Environmental activists from ProFauna Indonesia rallied recently to call for the protection of endangered turtles being exploited in the illegal wildlife trade over the last few years. The activists unfurled a 100-meter-long banner at the worldrenowned Kuta Beach, which read, “One from 1,000 will survive.” “We invite the people of Kuta and tourists alike to care about this endangered species,” said ProFauna chairman Rosek Nursahid.
“Turtles, young ones in particular, are very vulnerable. Their survival rates have been so low because of the destruction of their habitats.” A recent study showed only one out of 1,000 turtles survives to adulthood. “Turtles face threats from Nature and more importantly from irresponsible humans who sell their shells and meat for various dishes,” Nursahid said. Trade in turtles turtles is a criminal offense in Indonesia, punishable by up to five years in jail and Rp 100 million in fines, under a 1990 law on the conservation of biodiversity and ecosystems.

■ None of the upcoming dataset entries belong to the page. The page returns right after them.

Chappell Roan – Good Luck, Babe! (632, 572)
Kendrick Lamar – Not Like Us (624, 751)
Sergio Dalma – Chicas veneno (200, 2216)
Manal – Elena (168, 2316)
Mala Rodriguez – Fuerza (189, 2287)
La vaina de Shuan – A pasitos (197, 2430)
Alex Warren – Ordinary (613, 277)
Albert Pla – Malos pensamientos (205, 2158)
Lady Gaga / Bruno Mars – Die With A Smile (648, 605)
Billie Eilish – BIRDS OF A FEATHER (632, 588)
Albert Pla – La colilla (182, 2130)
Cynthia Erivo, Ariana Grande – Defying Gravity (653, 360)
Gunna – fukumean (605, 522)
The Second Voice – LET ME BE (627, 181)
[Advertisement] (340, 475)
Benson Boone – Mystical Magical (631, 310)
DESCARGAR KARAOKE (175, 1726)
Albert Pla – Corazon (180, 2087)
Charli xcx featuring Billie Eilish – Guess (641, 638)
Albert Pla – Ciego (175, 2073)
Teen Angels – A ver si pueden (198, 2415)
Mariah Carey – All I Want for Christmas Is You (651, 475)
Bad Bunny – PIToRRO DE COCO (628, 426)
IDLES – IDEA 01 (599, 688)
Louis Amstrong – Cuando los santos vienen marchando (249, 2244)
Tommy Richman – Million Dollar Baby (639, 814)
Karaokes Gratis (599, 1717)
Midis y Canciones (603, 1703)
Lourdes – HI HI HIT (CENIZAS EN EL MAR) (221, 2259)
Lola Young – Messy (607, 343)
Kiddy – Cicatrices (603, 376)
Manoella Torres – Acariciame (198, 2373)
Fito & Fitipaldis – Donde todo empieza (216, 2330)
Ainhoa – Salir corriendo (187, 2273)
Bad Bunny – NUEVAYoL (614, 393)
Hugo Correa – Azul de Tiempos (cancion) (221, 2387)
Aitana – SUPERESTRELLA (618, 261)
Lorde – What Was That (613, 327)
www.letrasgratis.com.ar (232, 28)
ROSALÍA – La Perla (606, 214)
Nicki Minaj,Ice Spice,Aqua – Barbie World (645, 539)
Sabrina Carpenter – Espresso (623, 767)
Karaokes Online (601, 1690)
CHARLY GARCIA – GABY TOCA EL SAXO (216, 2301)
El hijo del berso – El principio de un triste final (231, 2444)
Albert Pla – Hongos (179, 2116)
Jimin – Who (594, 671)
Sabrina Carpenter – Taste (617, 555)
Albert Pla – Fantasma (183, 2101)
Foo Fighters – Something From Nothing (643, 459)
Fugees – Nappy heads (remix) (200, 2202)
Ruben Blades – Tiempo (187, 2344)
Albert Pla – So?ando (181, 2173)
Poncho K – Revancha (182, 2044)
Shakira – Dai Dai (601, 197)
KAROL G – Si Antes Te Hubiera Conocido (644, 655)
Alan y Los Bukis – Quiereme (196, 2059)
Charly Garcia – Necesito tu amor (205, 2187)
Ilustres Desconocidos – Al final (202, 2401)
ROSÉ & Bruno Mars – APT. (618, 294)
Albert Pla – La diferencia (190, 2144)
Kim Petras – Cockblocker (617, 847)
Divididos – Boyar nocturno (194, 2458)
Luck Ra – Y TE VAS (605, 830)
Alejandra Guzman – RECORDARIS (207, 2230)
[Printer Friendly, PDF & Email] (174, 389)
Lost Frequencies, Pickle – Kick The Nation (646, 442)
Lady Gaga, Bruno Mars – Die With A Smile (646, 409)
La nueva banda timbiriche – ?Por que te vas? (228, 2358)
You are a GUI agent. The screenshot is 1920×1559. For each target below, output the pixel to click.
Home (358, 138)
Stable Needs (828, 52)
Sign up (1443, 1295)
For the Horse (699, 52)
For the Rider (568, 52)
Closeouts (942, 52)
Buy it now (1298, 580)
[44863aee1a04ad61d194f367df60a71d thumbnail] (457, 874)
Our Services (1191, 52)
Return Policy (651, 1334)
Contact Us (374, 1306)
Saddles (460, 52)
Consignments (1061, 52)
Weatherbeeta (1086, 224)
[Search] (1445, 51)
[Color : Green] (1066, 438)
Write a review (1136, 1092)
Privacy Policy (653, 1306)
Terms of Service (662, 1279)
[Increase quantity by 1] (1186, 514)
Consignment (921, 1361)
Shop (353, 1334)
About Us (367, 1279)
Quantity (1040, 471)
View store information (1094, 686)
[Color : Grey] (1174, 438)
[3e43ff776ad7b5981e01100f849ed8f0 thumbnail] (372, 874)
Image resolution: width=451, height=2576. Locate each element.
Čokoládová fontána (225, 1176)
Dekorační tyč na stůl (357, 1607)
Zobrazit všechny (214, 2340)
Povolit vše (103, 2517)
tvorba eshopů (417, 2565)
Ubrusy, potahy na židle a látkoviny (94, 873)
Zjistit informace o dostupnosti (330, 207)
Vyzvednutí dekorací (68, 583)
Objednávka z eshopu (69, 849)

The campaign, Nursahid said, was aimed mainly at increasing awareness among local Balinese and visitors to the island, to help end the illegal turtle trade. “Bali has long been a potential market destination for the illegal turtle trade,” he said. Turtles are shipped to Bali from elsewhere, such as Sulawesi, West Nusa Tenggara and East Java. The illegal turtle trade in Bali has been curtailed in recent years, but is still considerable, data from ProFauna shows. In 2008, 2,000 turtles were sold in the island’s black market. Prior to 1999, anywhere from 27,000 to 30,000 turtles were sold here annually.
“The police have arrested several traders trying to smuggle turtles into Bali,” Nursahid said. He urged active participation from the local communities and relevant agencies to end the turtle trade. “Anyone found smuggling or selling turtles must be reported to the authorities,” he added. Rock singer Melanie Subono was at the event to raise its profile. “I don’t know much about turtles, but I love them, and so I chose to be actively involved in the program,” she said, adding she would join ProFauna on its campaign trail to Malang in East Java and Banjarmasin in South Kalimantan.
Jeoff Black, a visitor from Australia, praised the campaign. “I think it’s a good thing; one step to make our environment better,” he said. Black also frowned on the consumption of turtle meat. “I’ve been visiting Bali since 1978, and I never ate turtle meat,” he said. “I don’t agree with that.”